La Cour des comptes a recommandé au Président et au Conseil d’administration de l’Assemblée de la République de favoriser, auprès des dirigeants des groupes parlementaires, l’identification des situations de cumul de fonctions parmi le personnel d’appui, en veillant au « plein respect du régime d’exclusivité et cumul des fonctions applicables ».

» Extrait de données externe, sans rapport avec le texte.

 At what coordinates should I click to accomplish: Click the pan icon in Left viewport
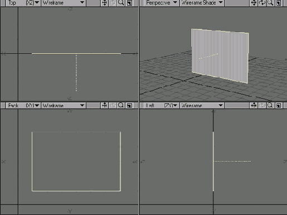[254, 106]
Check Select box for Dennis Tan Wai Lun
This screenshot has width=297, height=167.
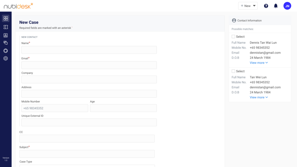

Selon la Cour des comptes, « il a été constaté, à la suite de l’examen de la documentation et des tests effectués, l’existence de situations dans lesquelles des fonctions publiques d’appui à un groupe parlementaire de l’Assemblée de la République et d’autres fonctions rémunérées étaient exercés simultanément. , notamment dans le secteur municipal », lit-on dans l’avis favorable et rapport d’audit sur le Compte de l’Assemblée de la République en 2020, délivré ce mardi par le président de la Cour des comptes, José Tavares, à Eduardo Ferro Rodrigues.

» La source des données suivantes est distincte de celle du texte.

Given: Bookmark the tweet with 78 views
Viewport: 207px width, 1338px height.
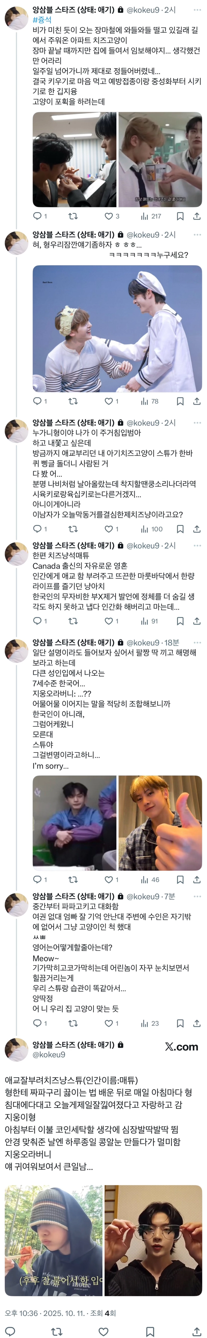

« Le régime d’exclusivité des fonctions signifie l’incompatibilité avec l’exercice d’autres fonctions, sauf autorisation dans les cas définis par la loi, et la violation de l’exclusivité correspond à une situation d’illégalité grave et de conflit d’intérêts », se défend la Cour des comptes, ajoutant que la déclaration d’absence d’incompatibilité ou d’empêchement à l’exercice des fonctions, demandée aux fonctionnaires nommés dans les groupes parlementaires, doit sauvegarder la nécessité de l’autorisation « dans les cas « délimités par la loi » pour le cumul des fonctions.

En ce sens, l’un des conseillers-juges, Helena Abreu Lopes, a ajouté à son vote positif au rapport de la Cour des comptes qu’« il convient également de recommander au président et au conseil d’administration de l’Assemblée de la République que, en articulation avec les présidents des groupes parlementaires, promouvoir l’identification des situations de cumul illégal de fonctions, la détermination des responsabilités correspondantes et l’adoption de mesures suffisamment efficaces pour les prévenir à l’avenir ».

Déclarations présentées « vraiment et correctement »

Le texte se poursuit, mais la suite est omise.